* **YOUR OBJECTIVE**
Every entry below needs to be repeated exactly.

Data excerpts:
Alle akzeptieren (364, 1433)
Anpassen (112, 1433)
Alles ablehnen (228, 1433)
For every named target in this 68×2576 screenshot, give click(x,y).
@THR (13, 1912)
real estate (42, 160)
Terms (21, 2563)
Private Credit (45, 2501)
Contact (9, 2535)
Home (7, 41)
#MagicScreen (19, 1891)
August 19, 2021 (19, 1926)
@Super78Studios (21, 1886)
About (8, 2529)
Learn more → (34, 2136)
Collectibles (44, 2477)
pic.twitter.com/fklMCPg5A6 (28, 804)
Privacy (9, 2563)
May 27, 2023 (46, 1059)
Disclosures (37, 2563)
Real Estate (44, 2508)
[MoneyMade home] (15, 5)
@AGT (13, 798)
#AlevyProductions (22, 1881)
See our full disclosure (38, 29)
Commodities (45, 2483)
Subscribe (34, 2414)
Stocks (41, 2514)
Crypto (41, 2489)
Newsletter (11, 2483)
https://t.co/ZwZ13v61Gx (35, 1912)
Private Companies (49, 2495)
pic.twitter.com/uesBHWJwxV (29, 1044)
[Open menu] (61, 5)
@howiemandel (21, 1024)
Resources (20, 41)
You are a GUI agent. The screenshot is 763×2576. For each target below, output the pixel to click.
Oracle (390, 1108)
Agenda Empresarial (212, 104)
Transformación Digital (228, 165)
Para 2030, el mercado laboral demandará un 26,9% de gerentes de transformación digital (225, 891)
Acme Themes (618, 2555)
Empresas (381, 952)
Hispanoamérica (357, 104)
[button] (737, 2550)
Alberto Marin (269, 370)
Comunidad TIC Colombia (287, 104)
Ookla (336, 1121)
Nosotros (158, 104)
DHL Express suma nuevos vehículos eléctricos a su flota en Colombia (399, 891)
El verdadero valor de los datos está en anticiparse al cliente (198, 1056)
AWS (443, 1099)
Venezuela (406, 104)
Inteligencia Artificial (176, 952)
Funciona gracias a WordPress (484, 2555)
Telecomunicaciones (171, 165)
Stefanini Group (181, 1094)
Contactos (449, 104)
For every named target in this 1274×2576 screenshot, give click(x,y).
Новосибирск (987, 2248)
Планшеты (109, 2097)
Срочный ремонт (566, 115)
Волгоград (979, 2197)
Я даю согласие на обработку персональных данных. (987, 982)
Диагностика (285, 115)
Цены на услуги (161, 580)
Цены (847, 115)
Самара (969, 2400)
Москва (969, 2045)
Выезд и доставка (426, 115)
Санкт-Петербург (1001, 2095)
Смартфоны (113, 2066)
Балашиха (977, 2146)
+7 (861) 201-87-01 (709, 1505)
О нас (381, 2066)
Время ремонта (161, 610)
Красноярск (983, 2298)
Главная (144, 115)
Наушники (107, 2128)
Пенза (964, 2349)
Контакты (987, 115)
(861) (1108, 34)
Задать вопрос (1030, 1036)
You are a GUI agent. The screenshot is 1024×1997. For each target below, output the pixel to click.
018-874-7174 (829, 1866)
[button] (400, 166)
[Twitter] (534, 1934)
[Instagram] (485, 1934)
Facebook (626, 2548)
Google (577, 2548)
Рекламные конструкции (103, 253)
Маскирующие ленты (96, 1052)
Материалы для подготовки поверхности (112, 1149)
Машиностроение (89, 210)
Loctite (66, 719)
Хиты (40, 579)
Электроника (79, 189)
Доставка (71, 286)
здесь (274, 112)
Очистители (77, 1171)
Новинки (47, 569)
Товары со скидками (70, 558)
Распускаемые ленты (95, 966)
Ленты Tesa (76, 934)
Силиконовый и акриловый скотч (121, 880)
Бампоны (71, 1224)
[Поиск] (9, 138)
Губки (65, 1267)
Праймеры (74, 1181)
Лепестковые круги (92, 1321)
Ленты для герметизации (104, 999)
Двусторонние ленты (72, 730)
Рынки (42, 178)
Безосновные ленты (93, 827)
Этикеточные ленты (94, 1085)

* **OUTPUT**
Alle akzeptieren (364, 1433)
Anpassen (112, 1433)
Alles ablehnen (228, 1433)
For every named target in this 68×2576 screenshot, give click(x,y).
@THR (13, 1912)
real estate (42, 160)
Terms (21, 2563)
Private Credit (45, 2501)
Contact (9, 2535)
Home (7, 41)
#MagicScreen (19, 1891)
August 19, 2021 (19, 1926)
@Super78Studios (21, 1886)
About (8, 2529)
Learn more → (34, 2136)
Collectibles (44, 2477)
pic.twitter.com/fklMCPg5A6 (28, 804)
Privacy (9, 2563)
May 27, 2023 (46, 1059)
Disclosures (37, 2563)
Real Estate (44, 2508)
[MoneyMade home] (15, 5)
@AGT (13, 798)
#AlevyProductions (22, 1881)
See our full disclosure (38, 29)
Commodities (45, 2483)
Subscribe (34, 2414)
Stocks (41, 2514)
Crypto (41, 2489)
Newsletter (11, 2483)
https://t.co/ZwZ13v61Gx (35, 1912)
Private Companies (49, 2495)
pic.twitter.com/uesBHWJwxV (29, 1044)
[Open menu] (61, 5)
@howiemandel (21, 1024)
Resources (20, 41)
You are a GUI agent. The screenshot is 763×2576. For each target below, output the pixel to click.
Oracle (390, 1108)
Agenda Empresarial (212, 104)
Transformación Digital (228, 165)
Para 2030, el mercado laboral demandará un 26,9% de gerentes de transformación digital (225, 891)
Acme Themes (618, 2555)
Empresas (381, 952)
Hispanoamérica (357, 104)
[button] (737, 2550)
Alberto Marin (269, 370)
Comunidad TIC Colombia (287, 104)
Ookla (336, 1121)
Nosotros (158, 104)
DHL Express suma nuevos vehículos eléctricos a su flota en Colombia (399, 891)
El verdadero valor de los datos está en anticiparse al cliente (198, 1056)
AWS (443, 1099)
Venezuela (406, 104)
Inteligencia Artificial (176, 952)
Funciona gracias a WordPress (484, 2555)
Telecomunicaciones (171, 165)
Stefanini Group (181, 1094)
Contactos (449, 104)
For every named target in this 1274×2576 screenshot, give click(x,y).
Новосибирск (987, 2248)
Планшеты (109, 2097)
Срочный ремонт (566, 115)
Волгоград (979, 2197)
Я даю согласие на обработку персональных данных. (987, 982)
Диагностика (285, 115)
Цены на услуги (161, 580)
Цены (847, 115)
Самара (969, 2400)
Москва (969, 2045)
Выезд и доставка (426, 115)
Санкт-Петербург (1001, 2095)
Смартфоны (113, 2066)
Балашиха (977, 2146)
+7 (861) 201-87-01 (709, 1505)
О нас (381, 2066)
Время ремонта (161, 610)
Красноярск (983, 2298)
Главная (144, 115)
Наушники (107, 2128)
Пенза (964, 2349)
Контакты (987, 115)
(861) (1108, 34)
Задать вопрос (1030, 1036)
You are a GUI agent. The screenshot is 1024×1997. For each target below, output the pixel to click.
018-874-7174 (829, 1866)
[button] (400, 166)
[Twitter] (534, 1934)
[Instagram] (485, 1934)
Facebook (626, 2548)
Google (577, 2548)
Рекламные конструкции (103, 253)
Маскирующие ленты (96, 1052)
Материалы для подготовки поверхности (112, 1149)
Машиностроение (89, 210)
Loctite (66, 719)
Хиты (40, 579)
Электроника (79, 189)
Доставка (71, 286)
здесь (274, 112)
Очистители (77, 1171)
Новинки (47, 569)
Товары со скидками (70, 558)
Распускаемые ленты (95, 966)
Ленты Tesa (76, 934)
Силиконовый и акриловый скотч (121, 880)
Бампоны (71, 1224)
[Поиск] (9, 138)
Губки (65, 1267)
Праймеры (74, 1181)
Лепестковые круги (92, 1321)
Ленты для герметизации (104, 999)
Двусторонние ленты (72, 730)
Рынки (42, 178)
Безосновные ленты (93, 827)
Этикеточные ленты (94, 1085)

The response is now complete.